Charles Stanley Causley was interested in poetry as a young man, though he never considered himself a poet in fact until he experienced war in the Royal Navy during World War II. It was during his six years in the navy that he felt he had found an important subject to write about, as well as the form in which to put it. Returning home in 1946, he completed his education and became a teacher in Cornwall. His first collection, Farewell, Aggie Weston, was published in 1951.
Over three dozen collections would follow, including Johnny Alleluia (1961), Six Women (1973), Secret Destinations (1984), and, most recently, Collected Poems, 1951-2000 (2000). Many of Causley's books were written for younger audiences, and he kept publishing children’s verses even after he left teaching in 1976. Some of these works include Dick Whittington: A Story from England (1976), Jack the Treacle Eater ( 1987). and The Mermaid of Zennor (1999).
He twice worked in Perth as a visiting Fellow at the University of Western Australia and worked at the Banff School of Fine Arts in Canada, and especially after his retirement was much in demand at poetry readings in the United Kingdom.
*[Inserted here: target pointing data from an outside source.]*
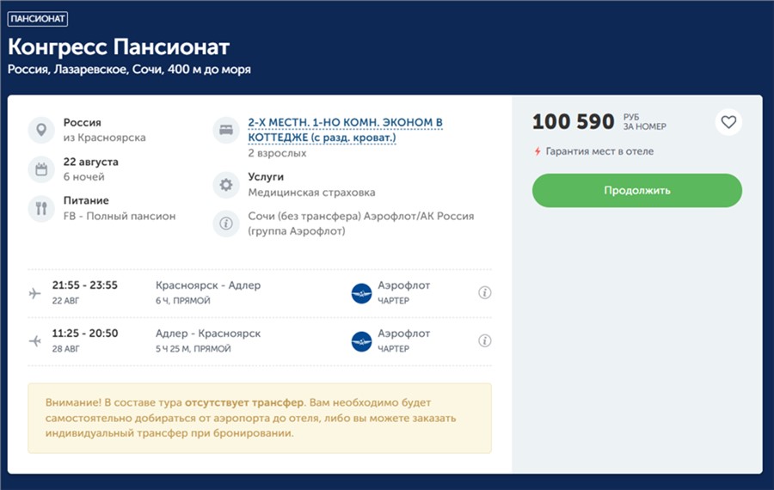Click the lightning icon by Гарантия мест
Screen dimensions: 774x490
[538, 152]
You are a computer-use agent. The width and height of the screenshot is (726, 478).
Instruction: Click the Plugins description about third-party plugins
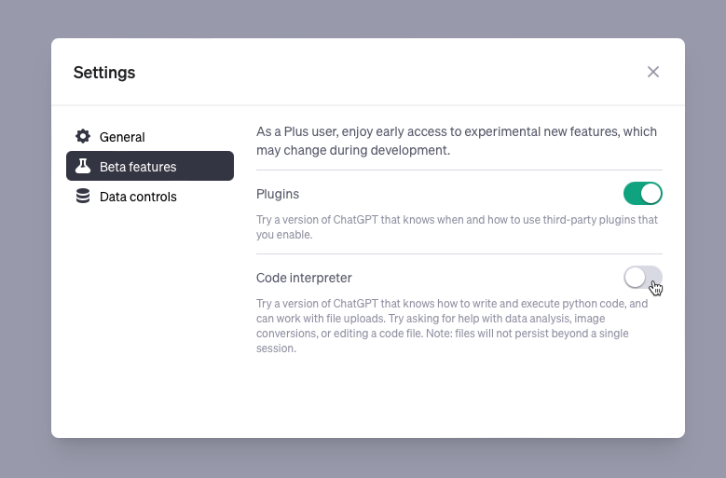(457, 227)
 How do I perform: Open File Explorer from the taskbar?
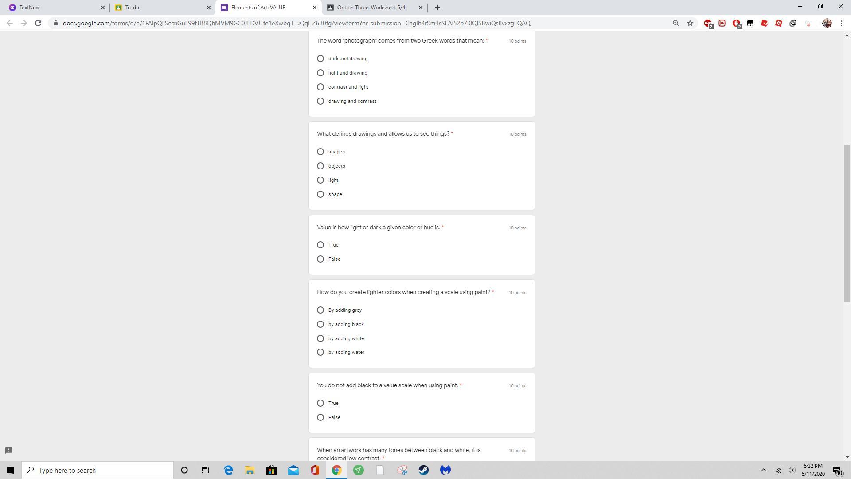(x=250, y=470)

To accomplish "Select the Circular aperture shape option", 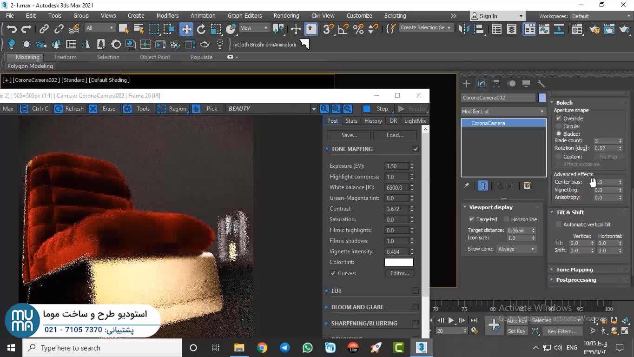I will (559, 126).
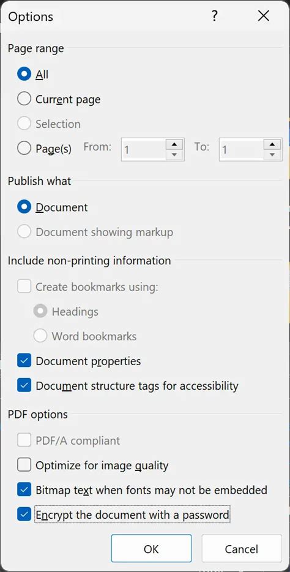Click inside the To page field
This screenshot has width=290, height=572.
(242, 149)
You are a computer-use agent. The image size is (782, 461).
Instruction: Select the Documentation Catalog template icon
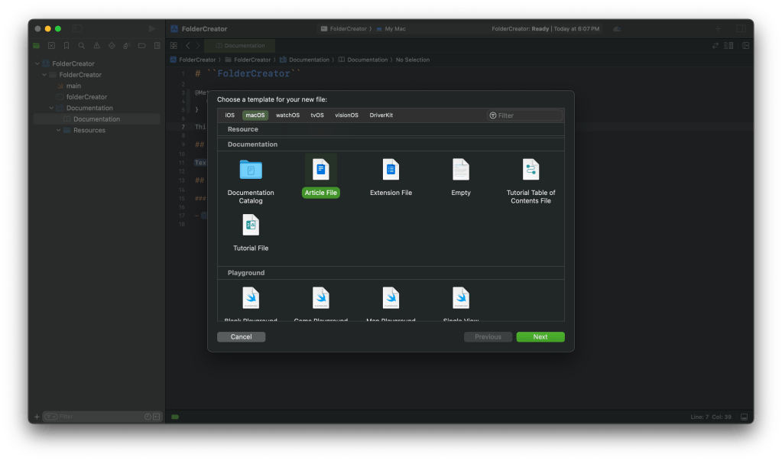[250, 170]
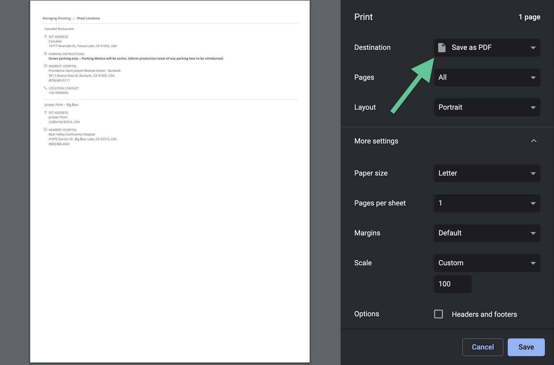Open the Destination dropdown showing Save as PDF

tap(487, 47)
He made many broadcasts.
Charles Causley is best remembered as the author of Farewell Aggie Weston. He was awarded the Queen's Gold Medal for Poetry in 1967, given an honorary doctorate at Exeter University in 1977, appointed the Commander of the Order of the British Empire in 1986, and, in 2001, was elected one of the 10 Companions of Literature by the Royal Society of Literature. The Charles Causley International Poetry Prize was established in his honor by the Causley Trust.
Charles Causley was a fellow of the Royal Society of Literature.
Personality
An intensely private person, Charles Causley was nevertheless approachable. He was a friend of such writers as Siegfried Sassoon, A. L. Rowse, Jack Clemo, and Ted Hughes (his closest friend).
Connections
Charles Causley didn't have his own family and children.